**Problem**
Locate the line that contains "Where should I click to: Select", then copy it and all later lines of the data below exactly, through the last one.
# # # # #
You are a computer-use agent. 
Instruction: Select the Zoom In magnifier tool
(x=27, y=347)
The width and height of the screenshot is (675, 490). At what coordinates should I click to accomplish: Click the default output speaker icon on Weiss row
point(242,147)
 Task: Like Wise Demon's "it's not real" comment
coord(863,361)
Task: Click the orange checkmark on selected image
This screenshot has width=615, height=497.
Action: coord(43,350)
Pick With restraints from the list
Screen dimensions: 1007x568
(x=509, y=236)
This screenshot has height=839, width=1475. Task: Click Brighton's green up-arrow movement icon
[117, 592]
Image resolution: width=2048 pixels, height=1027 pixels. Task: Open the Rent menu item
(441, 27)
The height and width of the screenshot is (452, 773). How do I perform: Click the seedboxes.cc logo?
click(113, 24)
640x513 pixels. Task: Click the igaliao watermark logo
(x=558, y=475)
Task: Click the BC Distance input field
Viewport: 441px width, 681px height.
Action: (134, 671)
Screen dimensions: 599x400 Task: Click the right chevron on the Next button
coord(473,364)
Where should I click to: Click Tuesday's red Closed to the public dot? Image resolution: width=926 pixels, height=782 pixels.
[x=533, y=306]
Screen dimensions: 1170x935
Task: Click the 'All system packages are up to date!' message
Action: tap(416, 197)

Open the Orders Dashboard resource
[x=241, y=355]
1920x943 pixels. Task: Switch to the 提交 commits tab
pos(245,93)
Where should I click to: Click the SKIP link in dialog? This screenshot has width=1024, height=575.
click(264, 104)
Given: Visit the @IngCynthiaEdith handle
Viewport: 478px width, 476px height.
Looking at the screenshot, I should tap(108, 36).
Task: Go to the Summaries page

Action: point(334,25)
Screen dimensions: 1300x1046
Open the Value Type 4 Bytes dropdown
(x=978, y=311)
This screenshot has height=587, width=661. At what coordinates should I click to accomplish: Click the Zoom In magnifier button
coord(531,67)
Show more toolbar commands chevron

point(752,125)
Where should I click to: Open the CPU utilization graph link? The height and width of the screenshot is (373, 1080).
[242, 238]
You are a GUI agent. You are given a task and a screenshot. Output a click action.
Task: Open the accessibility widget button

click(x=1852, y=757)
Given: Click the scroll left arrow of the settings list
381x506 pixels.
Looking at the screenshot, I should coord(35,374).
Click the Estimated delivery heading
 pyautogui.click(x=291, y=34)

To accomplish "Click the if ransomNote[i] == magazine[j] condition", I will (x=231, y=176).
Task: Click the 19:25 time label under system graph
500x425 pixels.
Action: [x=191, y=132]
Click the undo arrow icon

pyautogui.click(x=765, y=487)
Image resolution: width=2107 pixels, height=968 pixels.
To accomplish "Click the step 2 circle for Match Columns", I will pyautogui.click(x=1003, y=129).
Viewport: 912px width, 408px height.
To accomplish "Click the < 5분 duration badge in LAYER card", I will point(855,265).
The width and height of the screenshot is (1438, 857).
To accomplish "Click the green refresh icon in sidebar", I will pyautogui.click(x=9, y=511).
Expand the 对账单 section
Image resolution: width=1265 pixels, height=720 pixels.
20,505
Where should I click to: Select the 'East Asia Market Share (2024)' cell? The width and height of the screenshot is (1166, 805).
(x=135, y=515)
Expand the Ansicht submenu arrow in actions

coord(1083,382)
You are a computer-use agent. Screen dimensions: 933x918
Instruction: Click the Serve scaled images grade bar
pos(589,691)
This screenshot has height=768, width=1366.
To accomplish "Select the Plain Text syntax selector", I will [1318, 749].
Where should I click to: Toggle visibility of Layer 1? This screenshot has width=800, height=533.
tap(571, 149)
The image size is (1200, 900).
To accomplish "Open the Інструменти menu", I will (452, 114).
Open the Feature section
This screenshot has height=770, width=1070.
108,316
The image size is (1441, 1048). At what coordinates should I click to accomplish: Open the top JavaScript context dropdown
# # # # #
**Response area**
Where should I click to: Select the 'East Asia Market Share (2024)' cell? The width and height of the screenshot is (1166, 805).
(x=135, y=515)
Expand the Ansicht submenu arrow in actions

coord(1083,382)
You are a computer-use agent. Screen dimensions: 933x918
Instruction: Click the Serve scaled images grade bar
pos(589,691)
This screenshot has height=768, width=1366.
To accomplish "Select the Plain Text syntax selector", I will [1318, 749].
Where should I click to: Toggle visibility of Layer 1? This screenshot has width=800, height=533.
tap(571, 149)
The image size is (1200, 900).
To accomplish "Open the Інструменти menu", I will (452, 114).
Open the Feature section
This screenshot has height=770, width=1070.
108,316
The image size is (1441, 1048). At what coordinates should I click to accomplish: Open the top JavaScript context dropdown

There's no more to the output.